Mempertimbangkan jumlah jamaah umrah di Indonesia yang lebih banyak dibandingkan jamaah haji.
Zulkarnain mengatakan pemerintah Indonesia seharusnya mengerti seberapa penting untuk membuat peraturan yang mengatur soal umrah.
"Harusnya kan dari jauh hari sudah ada undang-undang haji dan umrah," kata Zulkarnain.
"Lebih banyak jamaah umrah dibanding jamaah haji."
"Jamaah umrah bisa 10 juta orang setahun, jamaah haji 2 juta paling banyak 3 juta setahun."
"Harusnya pemerintah dari awal sudah membuat undang-undang yang mengatur tentang haji dan umrah," tambahnya.
Zulkarnain kembali membahas bagaimana pemerintah hingga tahun 2019 tidak membuat undang-undang soal umrah.
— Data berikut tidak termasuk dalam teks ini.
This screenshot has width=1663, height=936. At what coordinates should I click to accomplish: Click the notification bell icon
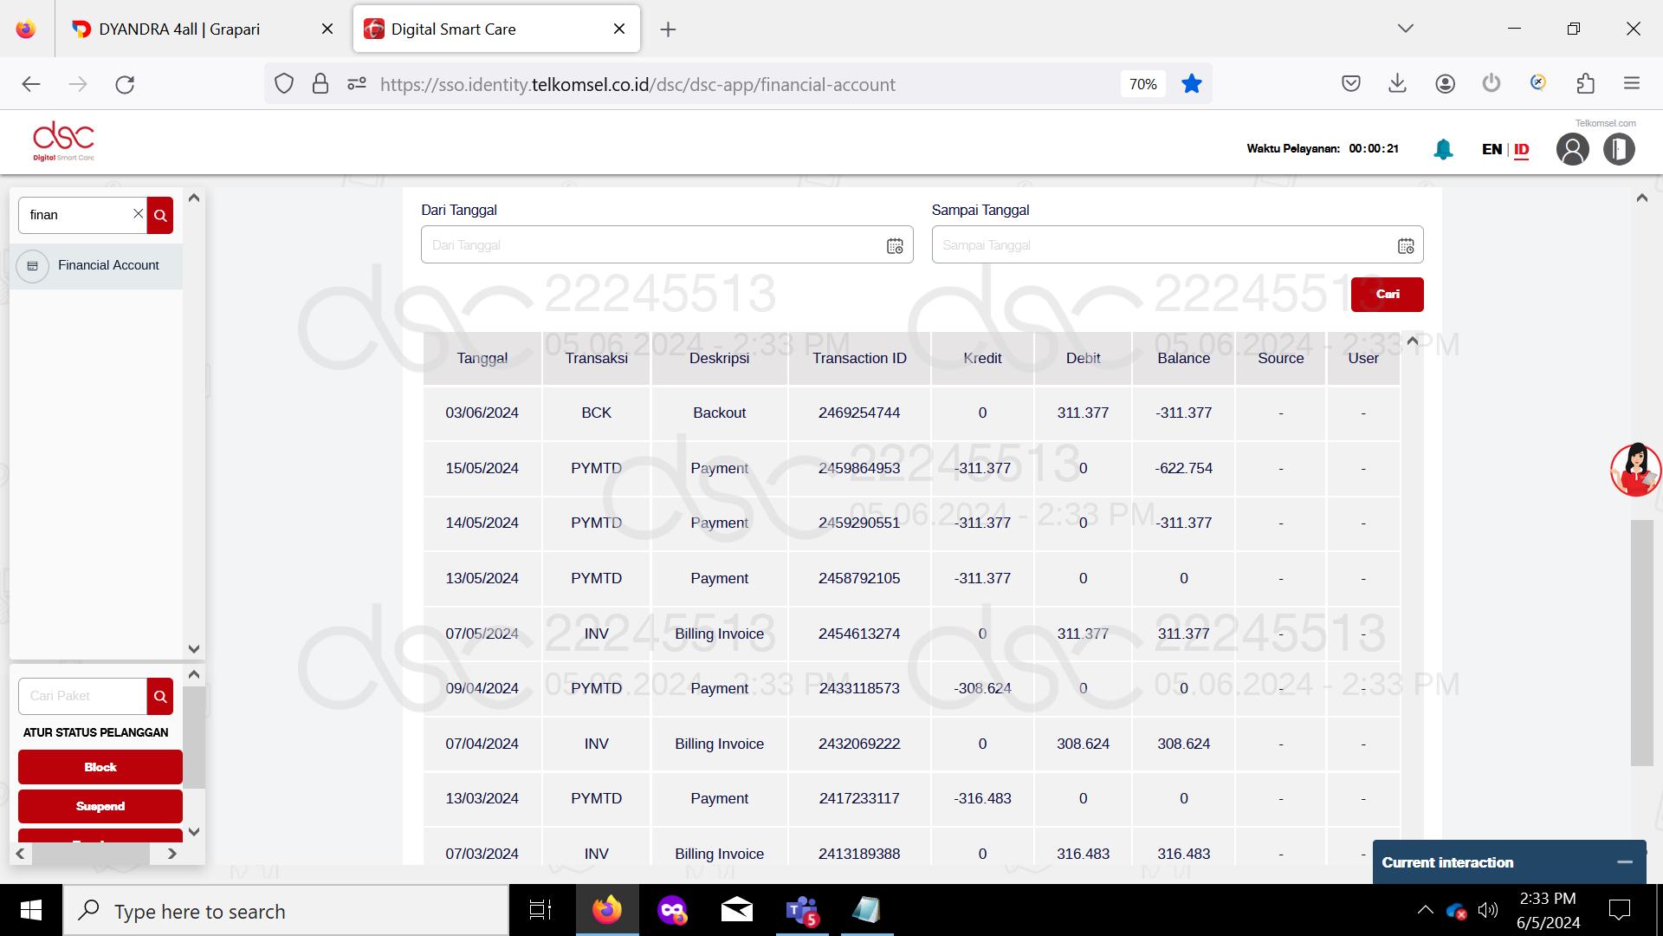coord(1443,149)
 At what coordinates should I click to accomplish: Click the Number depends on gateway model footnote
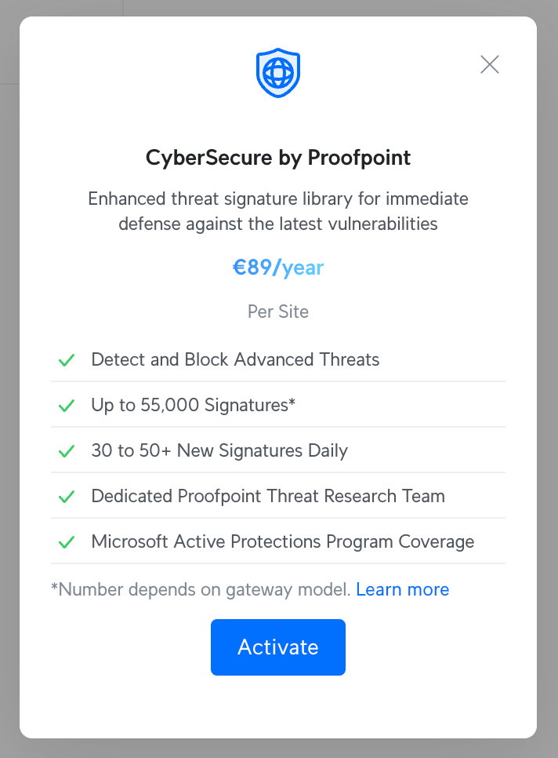[201, 589]
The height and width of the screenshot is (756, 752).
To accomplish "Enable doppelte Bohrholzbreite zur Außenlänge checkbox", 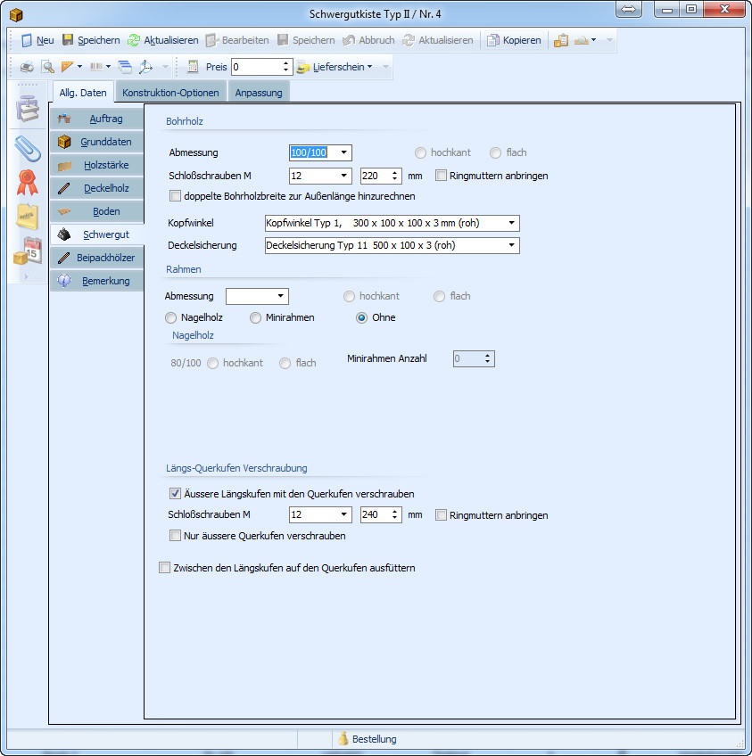I will [x=176, y=196].
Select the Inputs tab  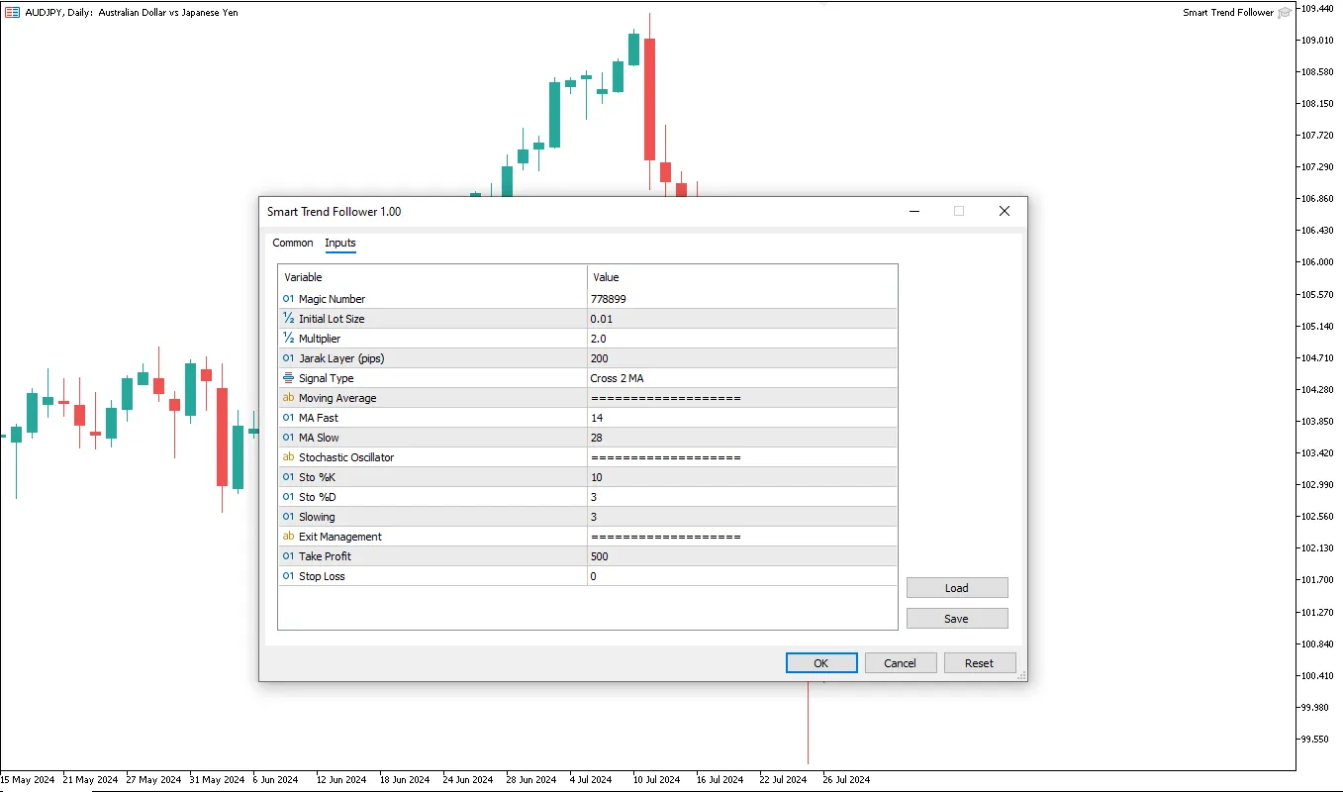340,243
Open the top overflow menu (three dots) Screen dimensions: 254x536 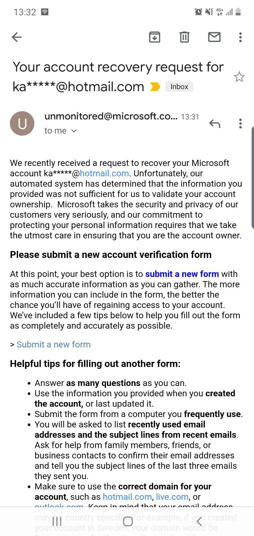point(240,37)
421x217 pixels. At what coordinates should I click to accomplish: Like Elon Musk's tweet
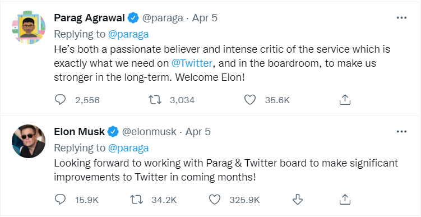[x=215, y=200]
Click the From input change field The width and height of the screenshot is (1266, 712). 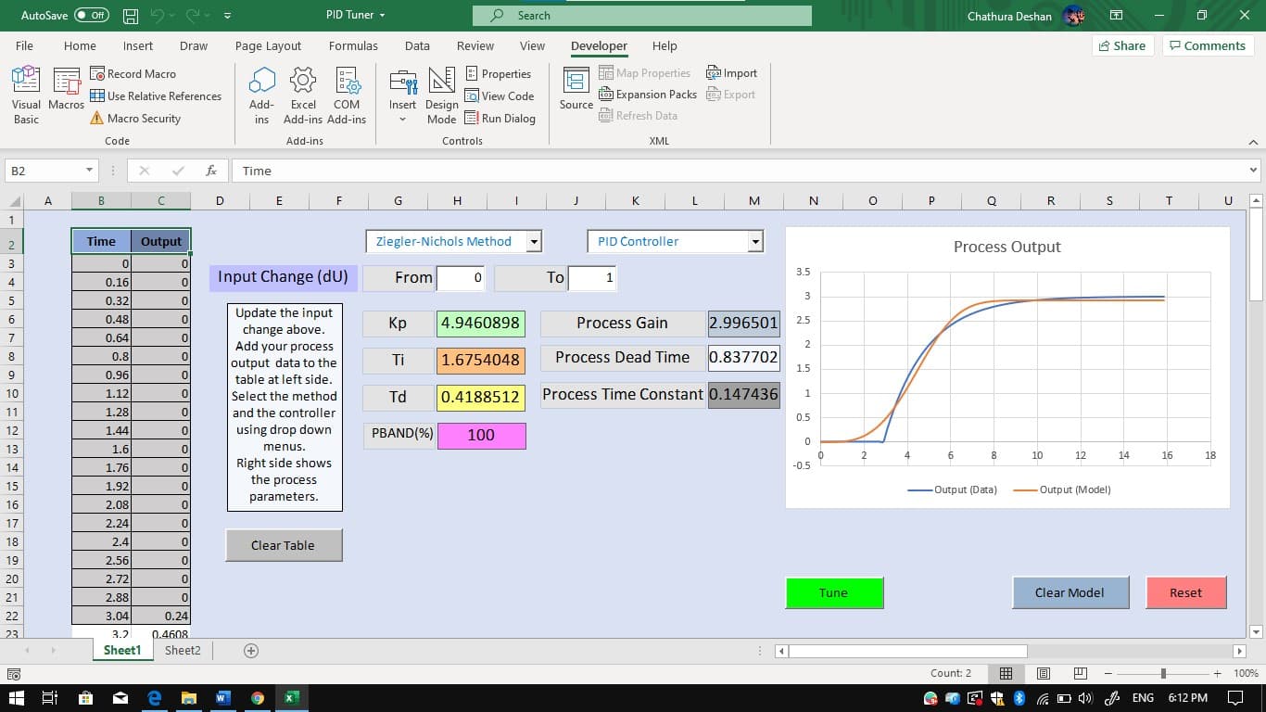pyautogui.click(x=461, y=277)
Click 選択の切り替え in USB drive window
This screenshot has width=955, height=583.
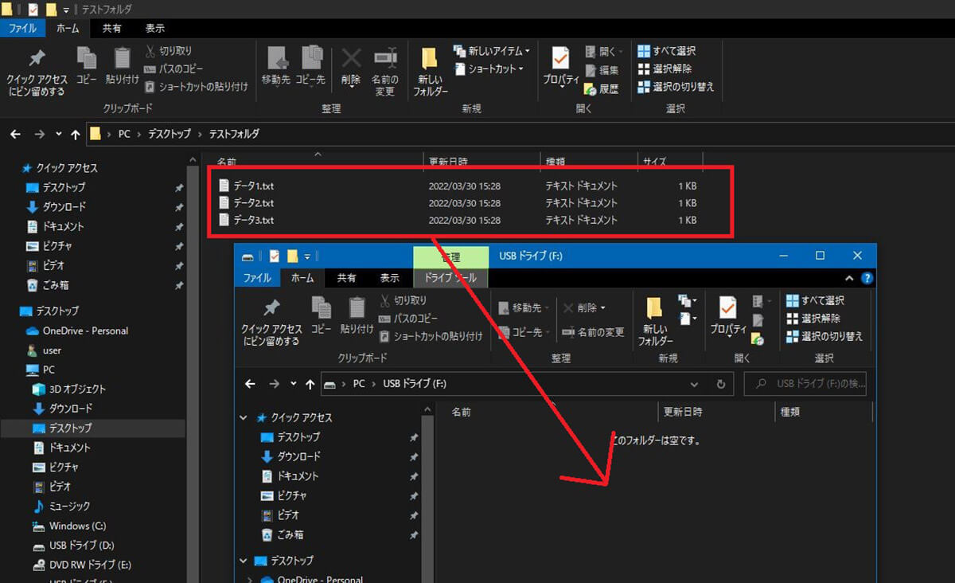(824, 336)
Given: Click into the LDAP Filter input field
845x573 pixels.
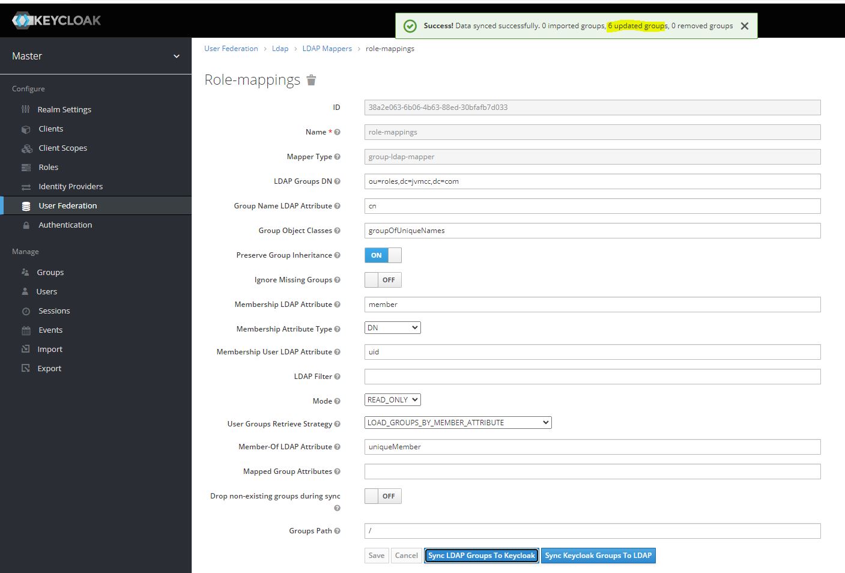Looking at the screenshot, I should tap(592, 377).
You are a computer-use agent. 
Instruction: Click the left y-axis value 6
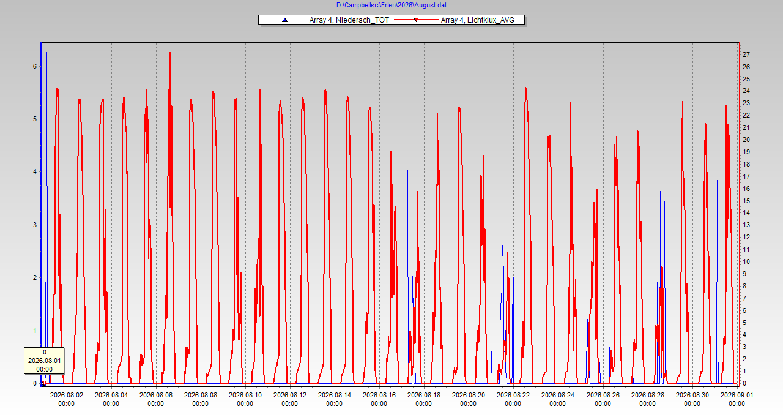(35, 66)
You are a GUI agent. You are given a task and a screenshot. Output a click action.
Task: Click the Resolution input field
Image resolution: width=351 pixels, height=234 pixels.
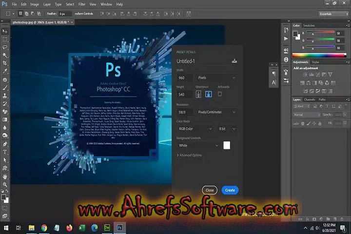tap(184, 112)
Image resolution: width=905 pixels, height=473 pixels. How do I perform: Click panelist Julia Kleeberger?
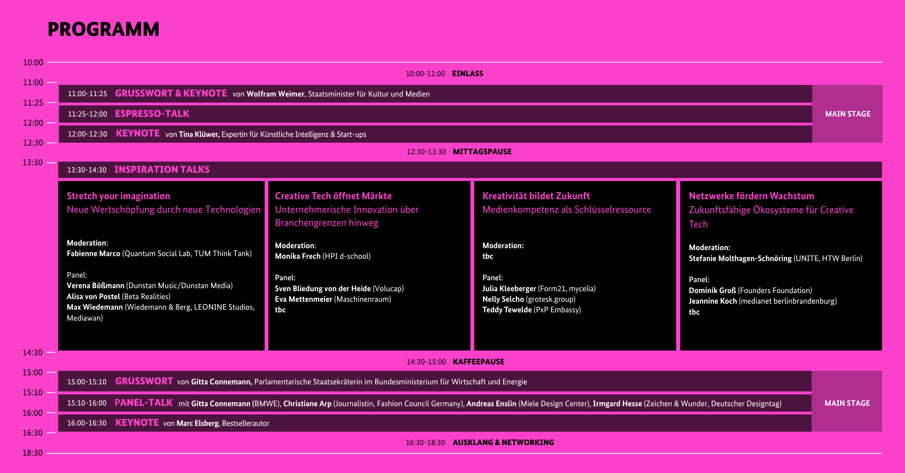(x=509, y=289)
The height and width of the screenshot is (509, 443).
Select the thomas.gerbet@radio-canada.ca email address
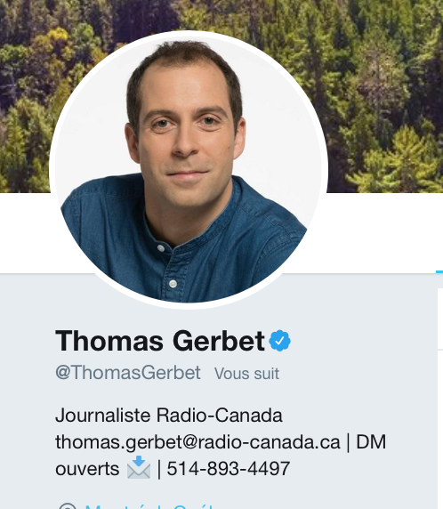[197, 442]
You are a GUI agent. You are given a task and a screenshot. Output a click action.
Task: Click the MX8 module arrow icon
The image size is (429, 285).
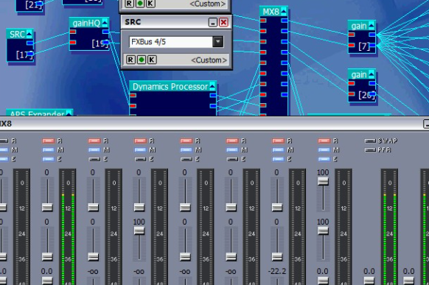[284, 12]
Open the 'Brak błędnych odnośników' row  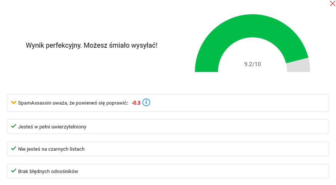pos(168,171)
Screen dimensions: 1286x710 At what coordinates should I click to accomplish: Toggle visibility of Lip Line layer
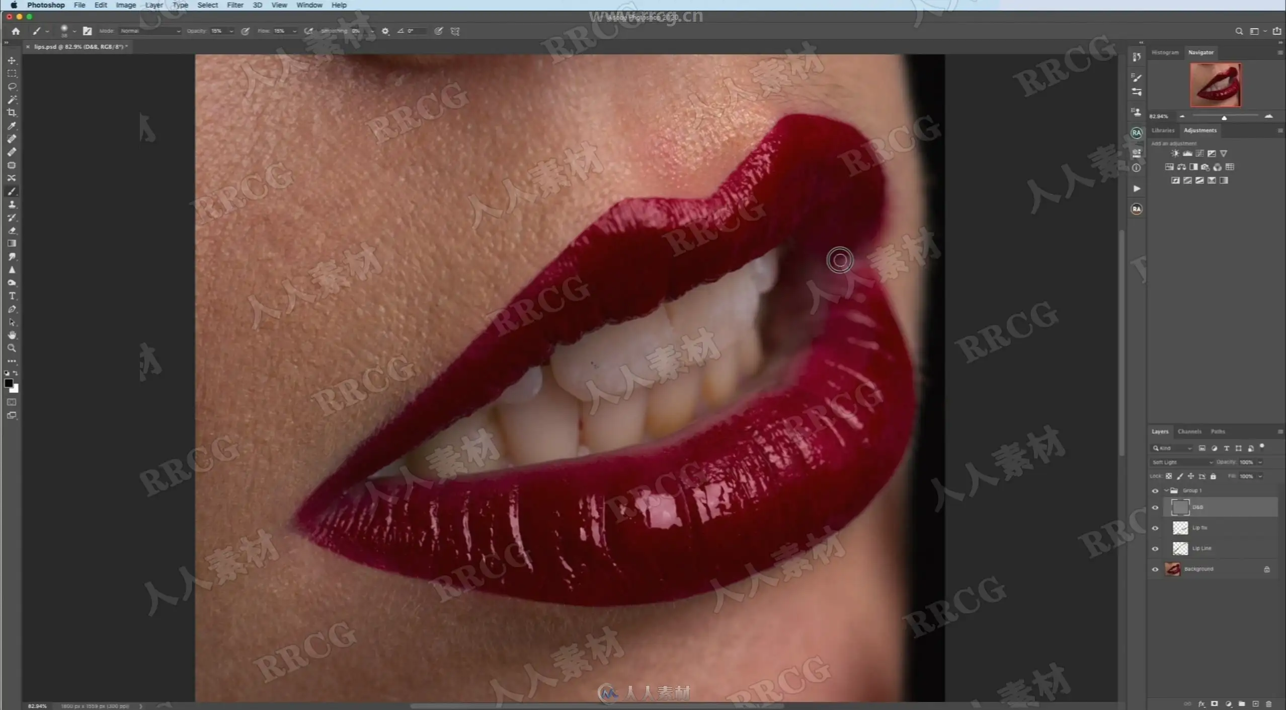[1155, 549]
"Tapi sampai 2019 itu yang ada undang-undangnya hanya mengurus haji tidak mengurus umrah," jelas Zulkarnain.
"Umrah hanya dengan Permen, Peraturan Menteri saja," tambahnya.
• MUI Tak Setuju Menag Katakan Aturan Busana Tidak Ada di Hadis: Jelas Punya Dasar Hadis-Hadis Sahih
Video dapat dilihat menit 2.00
(TribunWow.com/Anung Malik)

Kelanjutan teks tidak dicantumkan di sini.